キヤノン・小野澤宏時が見据えるもの 37歳のラガーマンが語る、現状と未来
国際試合トライ数、世界歴代5位のウイング
日本代表として、ワールドカップでも活躍した小野澤。国際試合トライ数は世界歴代5位 【写真:ロイター/アフロ】
誰が呼んだか「うなぎステップ」。体幹の強さとしなやかな身のこなしで、人垣をするすると突破する。「ものごとは一言では、言い切れなくなっていて」。自らの皮膚感覚をより端的に表現し、かつ誰も傷つけないであろう単語を一つひとつ選ぶ人でもある。
サントリー時代のケガが長引く
しかし、移籍初年度の出場機会はわずか1試合にとどまった。シーズン途中の戦線離脱を余儀なくされる。ひとつのトラブルをきっかけに、すべてのバランスを崩していたのである。

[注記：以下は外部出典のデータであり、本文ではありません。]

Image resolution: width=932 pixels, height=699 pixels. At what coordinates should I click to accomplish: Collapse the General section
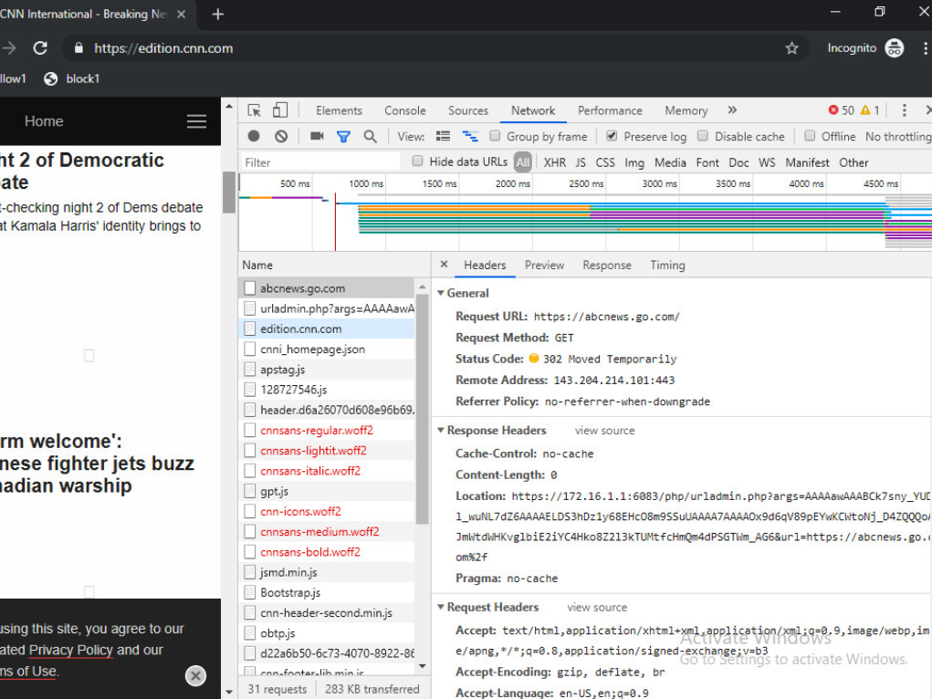[x=467, y=293]
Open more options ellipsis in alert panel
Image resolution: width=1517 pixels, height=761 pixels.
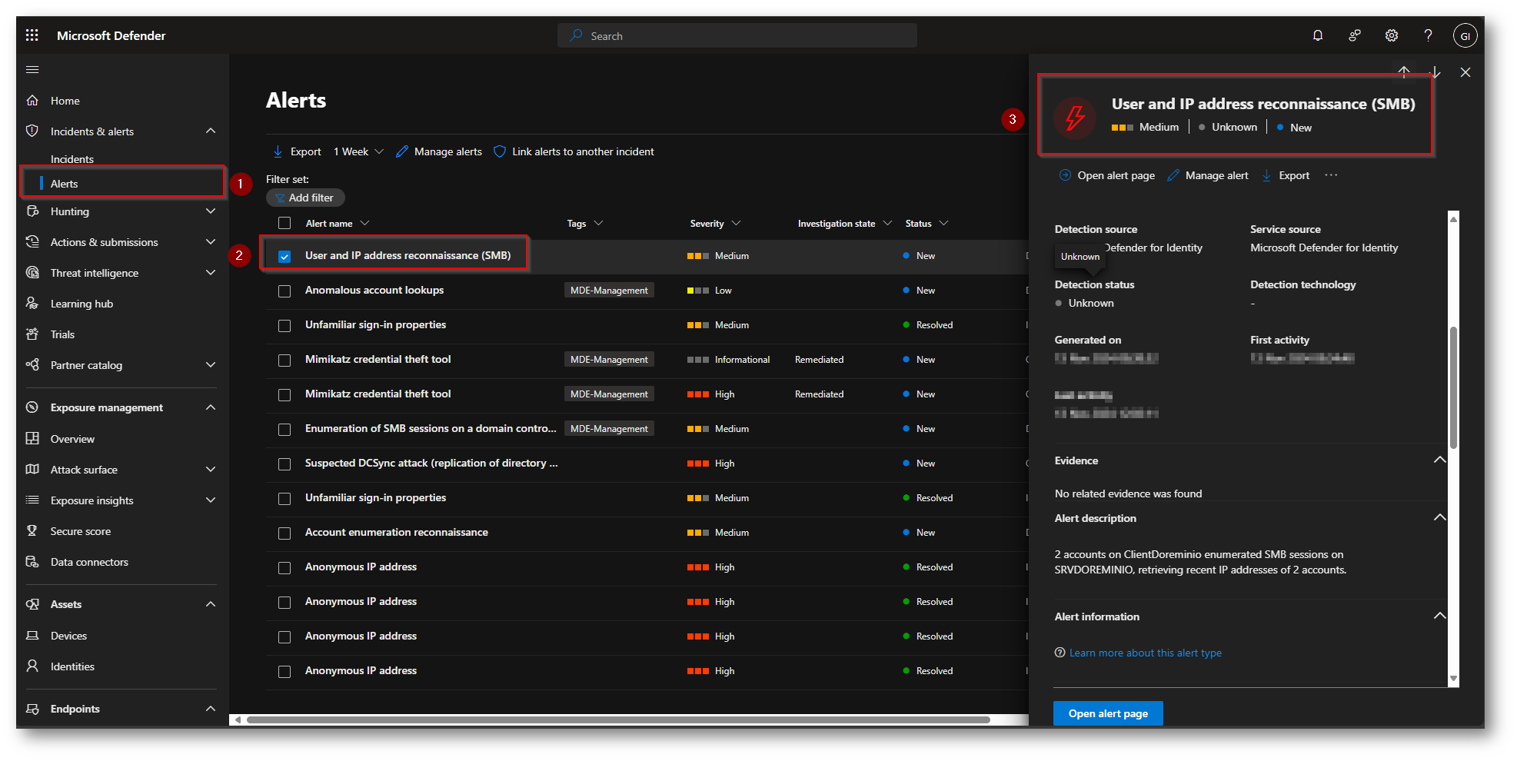(x=1331, y=175)
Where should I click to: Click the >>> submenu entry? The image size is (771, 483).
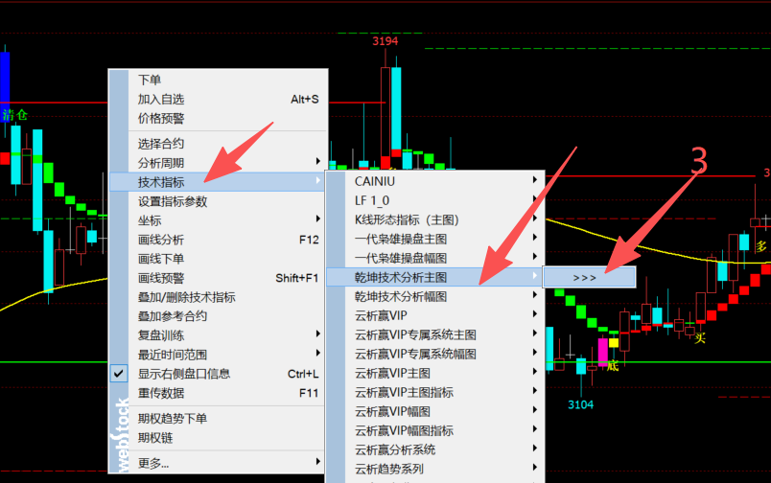[x=585, y=277]
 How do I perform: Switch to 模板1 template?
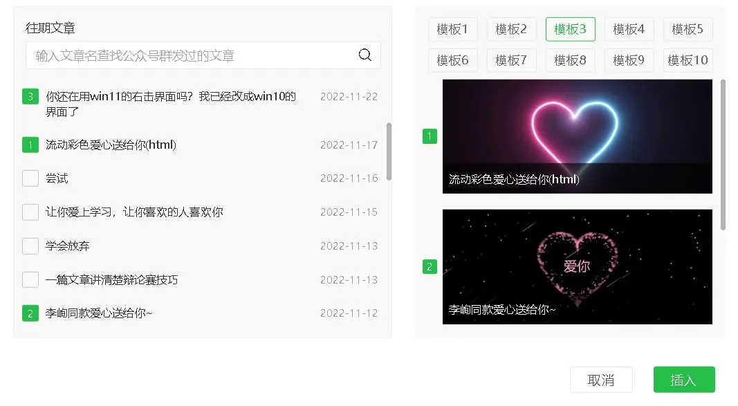coord(452,29)
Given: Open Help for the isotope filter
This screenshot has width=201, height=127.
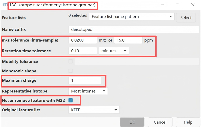Looking at the screenshot, I should pyautogui.click(x=188, y=122).
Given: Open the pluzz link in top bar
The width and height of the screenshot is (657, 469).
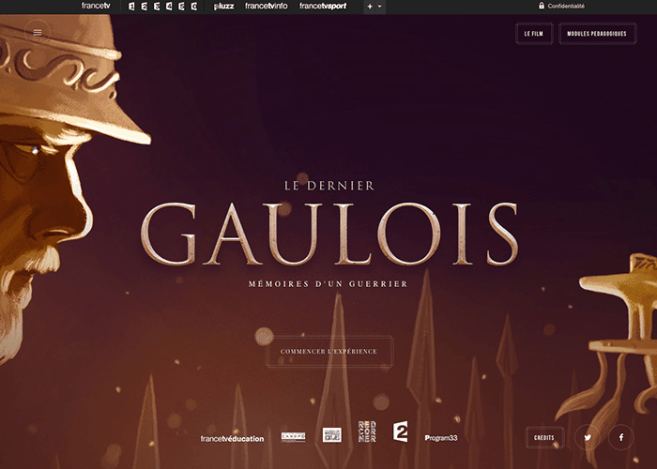Looking at the screenshot, I should [223, 7].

始まりは、前所属先で最後から2つ目のゲームでのプレーだった。2013年8月30日、東京は秩父宮ラグビー場。NTTコムとのトップリーグ開幕節の前半終了間際、相手に激しくぶつかられながら、片手一本をインゴールへ伸ばす。「ここで取ったら試合が決まるなぁって思ったから……」。ダイブ。着地。左肩の関節部分がタックルの下敷きとなった。トライを奪うと同時に、小野澤は交代した。

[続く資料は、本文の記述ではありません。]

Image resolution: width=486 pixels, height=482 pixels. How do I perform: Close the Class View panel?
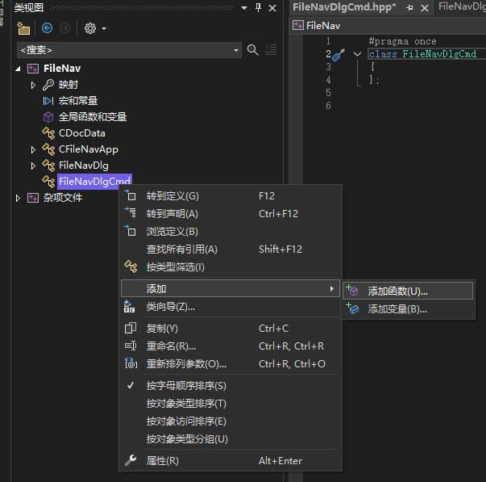[x=272, y=7]
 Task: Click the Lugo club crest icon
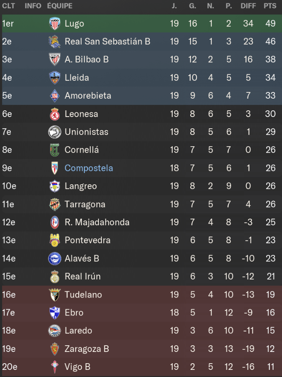click(x=55, y=24)
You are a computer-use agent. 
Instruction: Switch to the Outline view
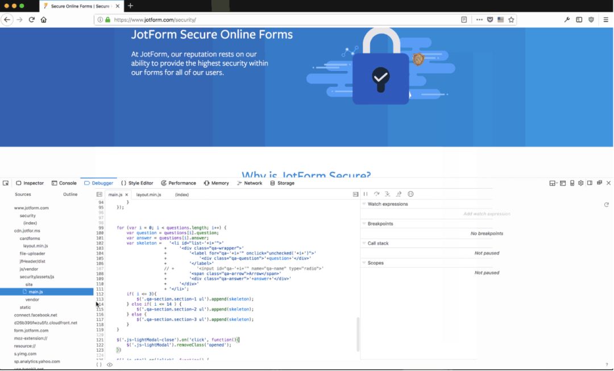(x=70, y=194)
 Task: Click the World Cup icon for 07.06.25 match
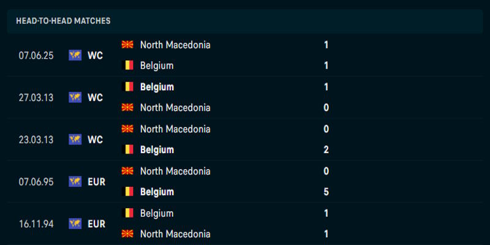pyautogui.click(x=75, y=55)
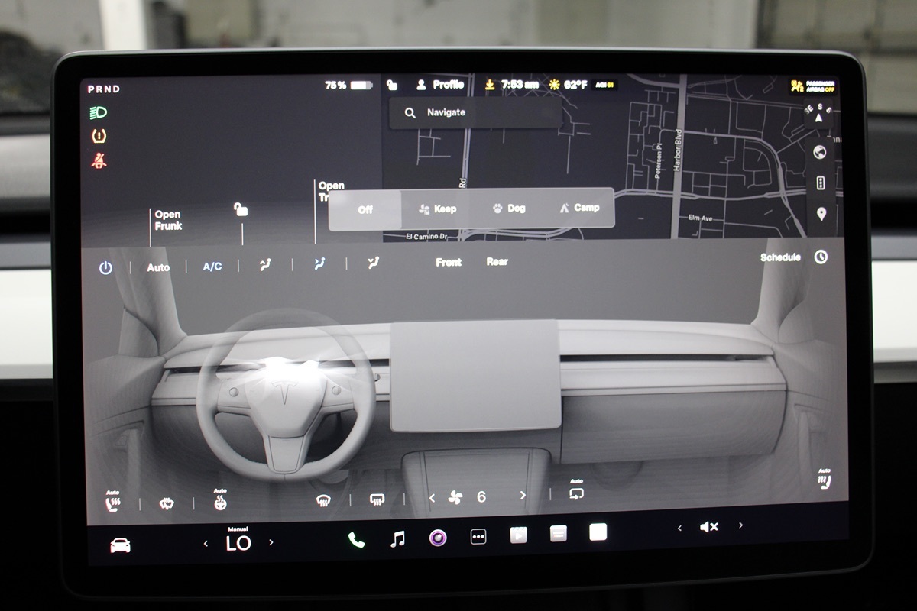The image size is (917, 611).
Task: Open the purple camera app icon
Action: [x=438, y=538]
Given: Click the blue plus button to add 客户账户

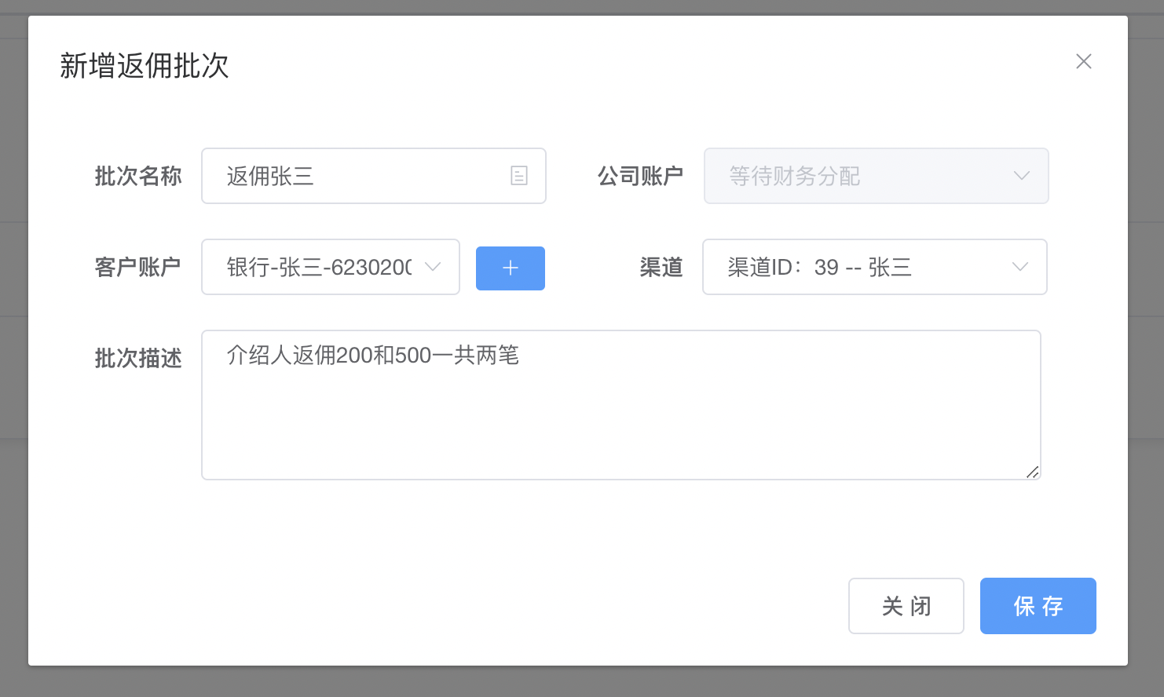Looking at the screenshot, I should (x=511, y=268).
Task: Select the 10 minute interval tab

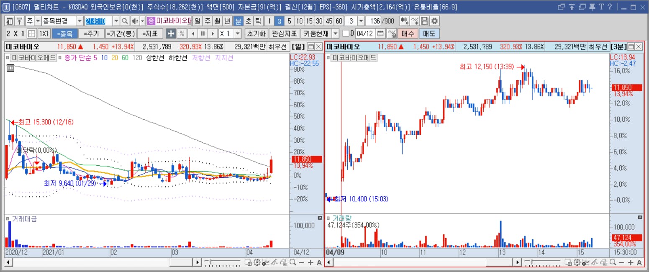Action: 299,21
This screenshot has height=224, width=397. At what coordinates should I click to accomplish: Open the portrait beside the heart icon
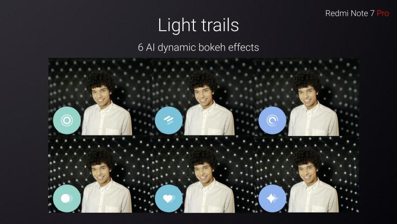point(203,174)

痛みは新天地でも引きずる。腕を大きく振って走れないから、「足の力だけ」で無理に走ろうとしてしまう。今度は膝まで痛くなった。悪循環である。
脱臼を繰り返す左肩を手術
「1度目はタックル練習で外れて、2度目はボールゲームで相手にタッチした時に外れて……」
決定打は、「3回目」だった。
「ブレイクダウン(ボール争奪局面)の練習。相手を逃がさないようにホールドした(抑えた)瞬間に…。手が衝撃で(向こう側へ)持っていかれたんじゃなく、自分で腕に力を入れた瞬間、カコッと」
シーズン終盤の1月16日。「もう、ダメだ」とオペに踏み切った。全体練習への本格的な復帰は、今季の7月21日まで待たねばならなかった。